*** Data provided ***

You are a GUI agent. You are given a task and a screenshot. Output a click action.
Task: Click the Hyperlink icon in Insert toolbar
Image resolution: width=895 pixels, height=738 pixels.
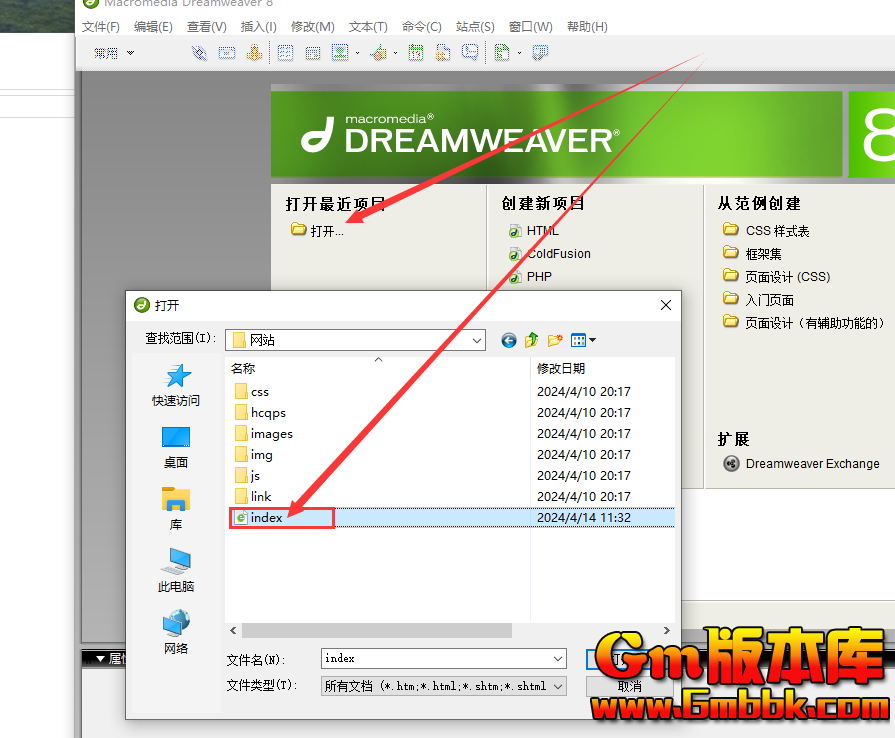199,53
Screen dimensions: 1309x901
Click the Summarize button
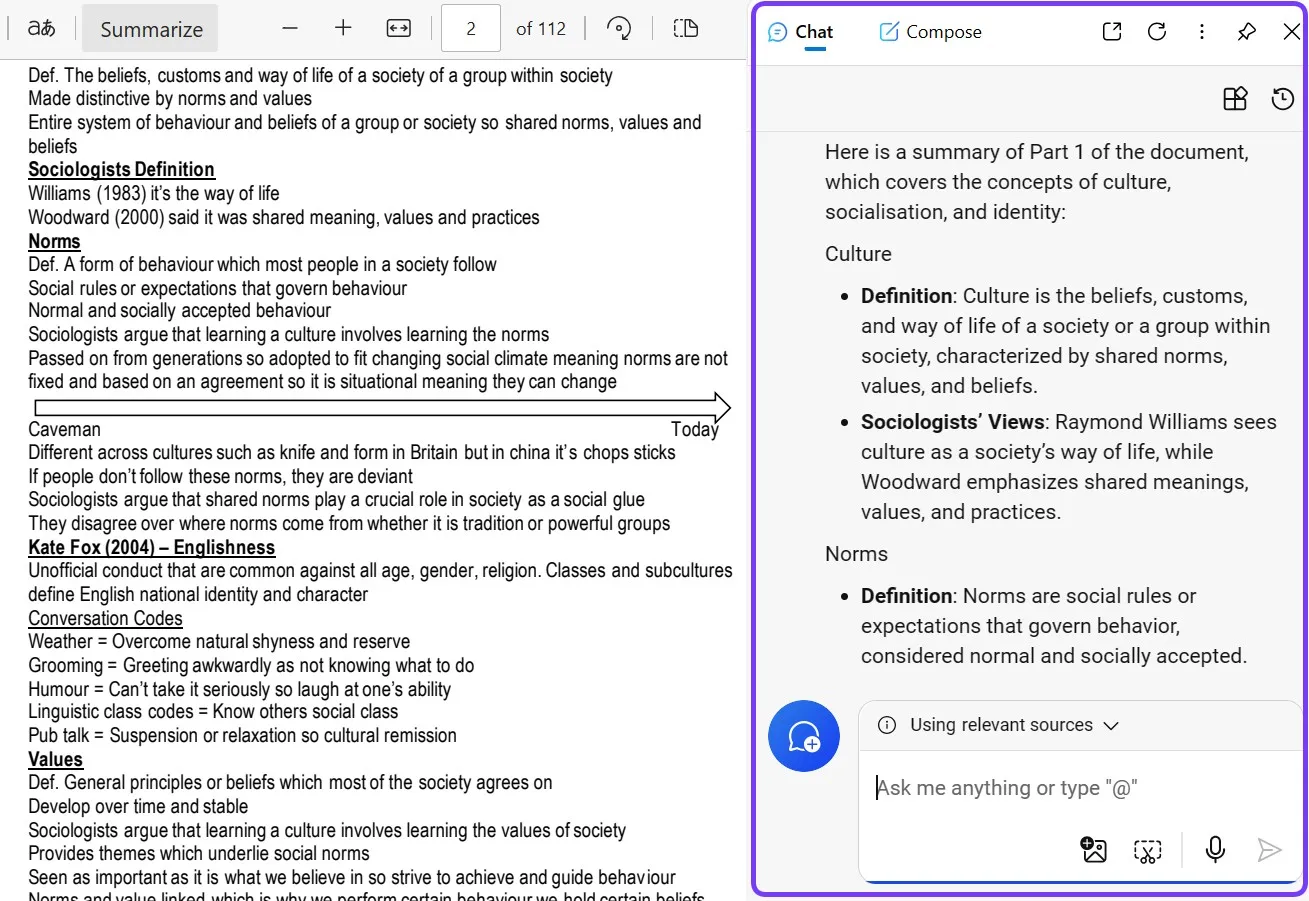click(149, 28)
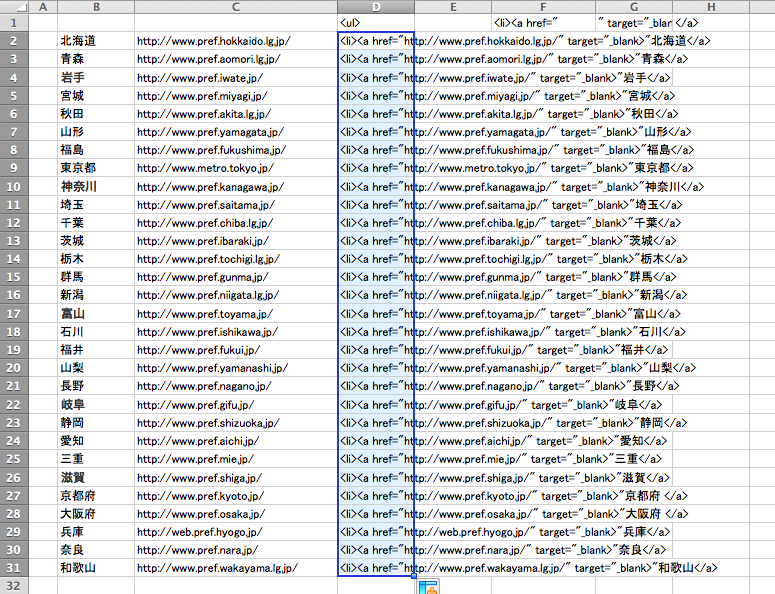Click the cell containing 神奈川
Image resolution: width=775 pixels, height=594 pixels.
pos(96,186)
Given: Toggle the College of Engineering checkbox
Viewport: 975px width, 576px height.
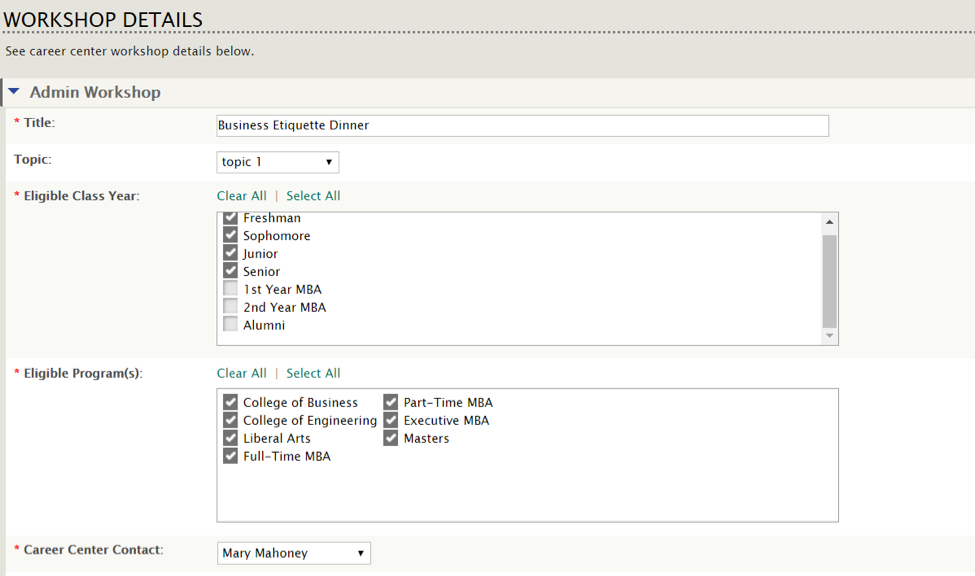Looking at the screenshot, I should coord(230,420).
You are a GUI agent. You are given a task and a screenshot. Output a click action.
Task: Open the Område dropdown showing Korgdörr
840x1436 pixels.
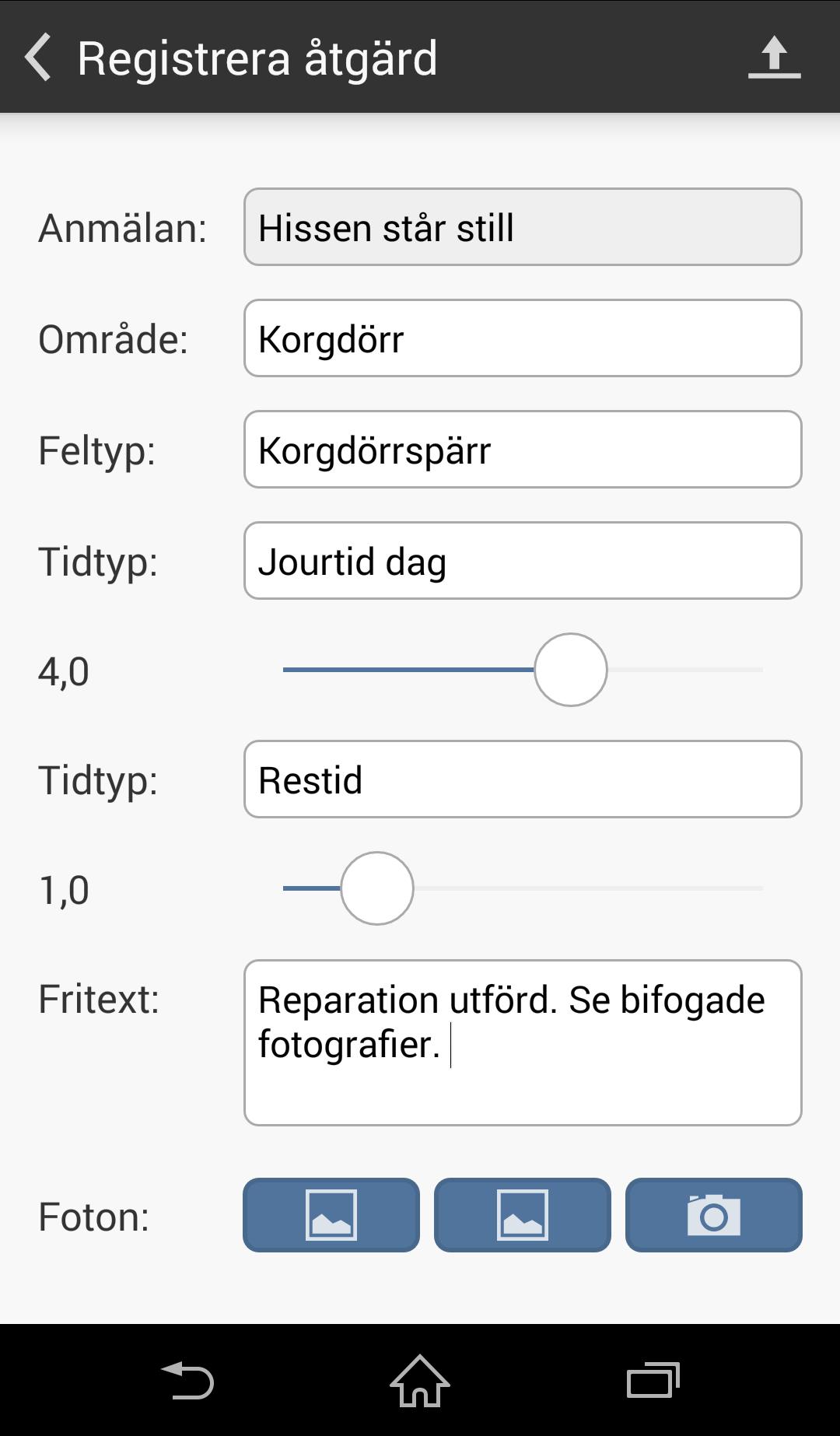(x=523, y=338)
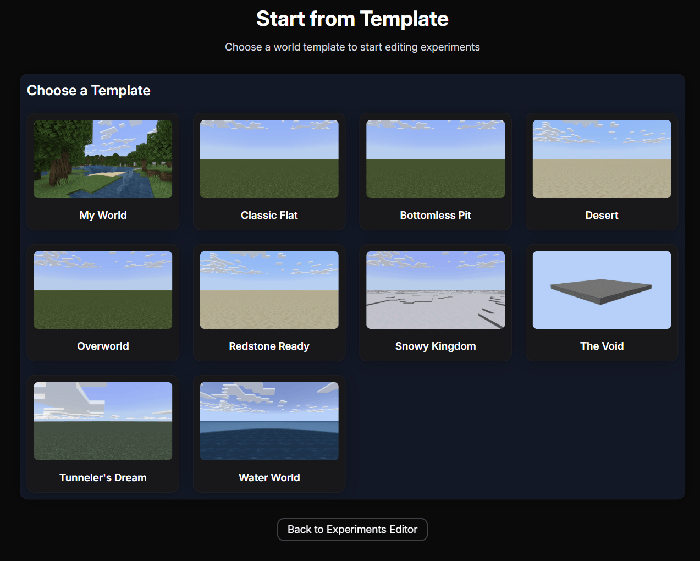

*** End of Data provided ***

#### Exercise brief:
Setting the pictures aside, return exactly the lines from the line with "Click the Summarize button" through the last line of the listing above.

#### Answer space:
Click the Summarize button
click(149, 28)
Click the cell containing 神奈川
Image resolution: width=775 pixels, height=594 pixels.
pos(96,186)
Given: Toggle the College of Engineering checkbox
Viewport: 975px width, 576px height.
Looking at the screenshot, I should coord(230,420).
You are a GUI agent. You are given a task and a screenshot. Output a click action.
Task: Open the Område dropdown showing Korgdörr
840x1436 pixels.
(x=523, y=338)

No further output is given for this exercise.